US manufacturing order books and inflation pressures are softening
June ISM manufacturing was disappointing with new orders and employment contracting while order backlogs grew at a much slower rate. This suggests production numbers will weaken in 2H 2022. At least inflation metrics are improving and supplier delivery times are moderating, which the market is taking as a sign the Fed may not need to act so aggressively
Manufacturing shows signs of softening
The June US ISM manufacturing index has dropped to 53.0 from 56.1 (consensus 54.5) with new orders heading into contraction territory at 49.2 versus 55.1 previously – remember 50 is the break-even level with anything above in expansion and anything below signaling contraction.

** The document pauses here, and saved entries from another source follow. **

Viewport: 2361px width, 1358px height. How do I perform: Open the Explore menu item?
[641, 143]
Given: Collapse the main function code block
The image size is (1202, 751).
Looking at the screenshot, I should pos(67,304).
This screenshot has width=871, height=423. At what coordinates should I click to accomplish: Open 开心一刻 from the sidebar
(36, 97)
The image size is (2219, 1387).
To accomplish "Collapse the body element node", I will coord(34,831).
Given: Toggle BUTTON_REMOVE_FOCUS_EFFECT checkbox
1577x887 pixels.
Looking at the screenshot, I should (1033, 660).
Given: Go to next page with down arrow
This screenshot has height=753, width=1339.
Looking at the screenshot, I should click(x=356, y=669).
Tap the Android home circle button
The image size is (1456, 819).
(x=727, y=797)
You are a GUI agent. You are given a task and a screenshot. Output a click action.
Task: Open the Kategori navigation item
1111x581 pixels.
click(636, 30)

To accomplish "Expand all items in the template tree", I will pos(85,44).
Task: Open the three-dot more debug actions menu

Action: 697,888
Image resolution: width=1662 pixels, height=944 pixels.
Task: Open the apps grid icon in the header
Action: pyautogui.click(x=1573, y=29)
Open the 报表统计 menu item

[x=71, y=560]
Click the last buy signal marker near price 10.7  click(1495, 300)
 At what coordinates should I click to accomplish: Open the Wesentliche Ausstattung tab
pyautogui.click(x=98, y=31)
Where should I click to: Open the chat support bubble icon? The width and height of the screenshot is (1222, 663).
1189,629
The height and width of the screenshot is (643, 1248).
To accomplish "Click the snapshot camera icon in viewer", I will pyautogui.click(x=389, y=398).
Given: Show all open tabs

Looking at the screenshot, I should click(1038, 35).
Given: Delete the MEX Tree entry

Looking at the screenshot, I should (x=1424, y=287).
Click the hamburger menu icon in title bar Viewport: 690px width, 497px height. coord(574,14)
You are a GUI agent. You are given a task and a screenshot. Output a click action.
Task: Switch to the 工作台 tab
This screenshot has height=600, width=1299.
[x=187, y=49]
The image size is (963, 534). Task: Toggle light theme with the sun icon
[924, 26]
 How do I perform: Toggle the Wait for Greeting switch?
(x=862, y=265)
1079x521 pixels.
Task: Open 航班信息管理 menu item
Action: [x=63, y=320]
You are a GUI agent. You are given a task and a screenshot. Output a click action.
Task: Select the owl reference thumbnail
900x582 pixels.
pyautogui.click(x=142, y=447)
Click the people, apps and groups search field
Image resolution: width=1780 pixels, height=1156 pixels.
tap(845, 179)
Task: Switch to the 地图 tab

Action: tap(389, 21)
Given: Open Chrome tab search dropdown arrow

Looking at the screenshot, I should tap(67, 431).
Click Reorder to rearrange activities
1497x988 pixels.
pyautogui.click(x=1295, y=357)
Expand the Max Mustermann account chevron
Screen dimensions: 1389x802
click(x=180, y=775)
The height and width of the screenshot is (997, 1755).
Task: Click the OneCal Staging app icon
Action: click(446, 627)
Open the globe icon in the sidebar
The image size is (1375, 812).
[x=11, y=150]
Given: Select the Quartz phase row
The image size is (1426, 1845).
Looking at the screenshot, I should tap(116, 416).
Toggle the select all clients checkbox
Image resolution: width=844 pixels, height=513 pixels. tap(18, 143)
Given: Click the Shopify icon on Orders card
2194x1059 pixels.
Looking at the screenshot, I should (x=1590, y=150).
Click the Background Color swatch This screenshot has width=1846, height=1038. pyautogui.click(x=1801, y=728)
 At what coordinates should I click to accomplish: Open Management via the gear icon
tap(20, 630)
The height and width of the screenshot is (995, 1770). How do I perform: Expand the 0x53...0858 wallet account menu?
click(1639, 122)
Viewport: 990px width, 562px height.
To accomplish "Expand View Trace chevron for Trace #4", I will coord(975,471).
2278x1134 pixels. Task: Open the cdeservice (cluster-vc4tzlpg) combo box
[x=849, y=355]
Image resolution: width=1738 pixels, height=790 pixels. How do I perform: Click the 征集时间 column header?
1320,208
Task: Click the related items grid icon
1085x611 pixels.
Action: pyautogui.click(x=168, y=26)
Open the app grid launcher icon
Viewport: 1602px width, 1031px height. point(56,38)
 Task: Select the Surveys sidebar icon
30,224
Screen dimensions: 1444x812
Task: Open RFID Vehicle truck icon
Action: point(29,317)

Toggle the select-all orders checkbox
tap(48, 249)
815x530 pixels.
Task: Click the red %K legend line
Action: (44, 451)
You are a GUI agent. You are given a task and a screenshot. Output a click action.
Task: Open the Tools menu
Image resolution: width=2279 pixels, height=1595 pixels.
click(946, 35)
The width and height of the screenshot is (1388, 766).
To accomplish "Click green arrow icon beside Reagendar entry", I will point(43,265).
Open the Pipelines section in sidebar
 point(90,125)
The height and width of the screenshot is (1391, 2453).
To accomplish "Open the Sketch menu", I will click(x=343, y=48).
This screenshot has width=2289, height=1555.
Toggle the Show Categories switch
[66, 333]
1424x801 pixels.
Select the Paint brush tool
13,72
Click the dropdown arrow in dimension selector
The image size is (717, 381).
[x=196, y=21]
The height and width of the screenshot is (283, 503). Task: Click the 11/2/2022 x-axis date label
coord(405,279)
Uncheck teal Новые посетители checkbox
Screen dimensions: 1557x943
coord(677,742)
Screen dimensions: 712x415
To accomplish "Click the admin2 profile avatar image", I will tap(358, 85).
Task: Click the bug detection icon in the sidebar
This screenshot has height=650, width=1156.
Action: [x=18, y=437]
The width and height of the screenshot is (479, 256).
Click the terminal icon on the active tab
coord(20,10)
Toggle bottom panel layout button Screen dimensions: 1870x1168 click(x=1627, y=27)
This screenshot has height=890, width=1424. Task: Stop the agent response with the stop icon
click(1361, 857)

US ISM manufacturing & production growth
Weaker orders look concerning
For now, production is holding up with the component index rising to 54.9 from 54.2, but with new orders contracting and the backlog of orders moderating (53.2 from 58.7) the direction of travel isn't looking good. Employment was also very soft at 47.3 versus 49.6 last time. Admittedly there are still a huge number of job vacancies in the sector, but such a poor figure will draw the conclusion that companies are becoming more pessimistic on their prospects. The ongoing weakness in the Chinese PMI doesn’t bode well for the activity outlook either given the nature of global supply chains.
US ISM index versus the Chinese manufacturing PMI
* Chinese PMI temporarily plunged to 35.7 in February 2020 in reaction to the pandemic
Slowdown worries are spreading
There are some positives on the inflation side with prices paid slowing for the third consecutive month while supplier delivery times moderated, suggesting production bottlenecks are easing. Nonetheless, this report is unlikely to improve the mood ahead of the weekend.
Slowdown worries have already been highlighted this week by the large downward revisions to consumer spending data and the outright contraction in May and today’s manufacturing numbers suggest that weakness is spreading to other parts of the economy. This won’t deter the Fed from hiking aggressively in the near-term given their clear aim of getting inflation lower. However, it could contribute to less aggressive action later this year and increase the chances that the Fed ends up reversing course and starts cutting interest rates again in summer 2023.